** Opening RECORDS PROVIDED block **

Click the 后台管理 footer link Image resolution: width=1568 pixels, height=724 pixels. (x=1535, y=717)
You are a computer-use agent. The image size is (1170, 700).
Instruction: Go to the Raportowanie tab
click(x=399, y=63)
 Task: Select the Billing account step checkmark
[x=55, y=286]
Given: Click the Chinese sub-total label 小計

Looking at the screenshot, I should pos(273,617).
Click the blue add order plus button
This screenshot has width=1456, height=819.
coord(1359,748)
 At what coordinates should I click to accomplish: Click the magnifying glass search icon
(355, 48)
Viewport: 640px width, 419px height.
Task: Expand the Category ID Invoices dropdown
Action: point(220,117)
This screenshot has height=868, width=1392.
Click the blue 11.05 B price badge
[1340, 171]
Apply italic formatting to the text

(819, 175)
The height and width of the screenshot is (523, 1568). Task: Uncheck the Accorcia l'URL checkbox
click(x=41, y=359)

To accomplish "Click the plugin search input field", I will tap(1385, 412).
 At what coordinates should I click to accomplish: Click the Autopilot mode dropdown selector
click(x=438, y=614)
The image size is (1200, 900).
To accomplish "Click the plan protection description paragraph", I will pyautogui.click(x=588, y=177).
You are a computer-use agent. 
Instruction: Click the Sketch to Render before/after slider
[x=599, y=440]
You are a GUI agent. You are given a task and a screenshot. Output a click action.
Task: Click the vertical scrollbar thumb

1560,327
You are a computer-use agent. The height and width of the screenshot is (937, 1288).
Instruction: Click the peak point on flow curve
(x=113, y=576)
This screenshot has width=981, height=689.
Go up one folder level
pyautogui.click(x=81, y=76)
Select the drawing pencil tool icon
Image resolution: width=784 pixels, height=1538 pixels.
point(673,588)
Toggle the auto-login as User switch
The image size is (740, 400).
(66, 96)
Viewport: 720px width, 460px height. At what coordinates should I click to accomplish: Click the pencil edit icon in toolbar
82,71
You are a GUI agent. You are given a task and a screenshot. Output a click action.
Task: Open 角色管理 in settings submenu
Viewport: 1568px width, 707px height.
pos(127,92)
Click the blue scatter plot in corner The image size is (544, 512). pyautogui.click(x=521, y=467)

** Closing RECORDS PROVIDED block **

:: WHAT YOU WILL DO ::
All lines from the one that holds "Viewport: 720px width, 460px" through the end of the records are to be returned exactly, including both boundary lines, and no others.

:: REPLY ::
Viewport: 720px width, 460px height. At what coordinates should I click to accomplish: Click the pencil edit icon in toolbar
82,71
You are a GUI agent. You are given a task and a screenshot. Output a click action.
Task: Open 角色管理 in settings submenu
Viewport: 1568px width, 707px height.
pos(127,92)
Click the blue scatter plot in corner The image size is (544, 512). pyautogui.click(x=521, y=467)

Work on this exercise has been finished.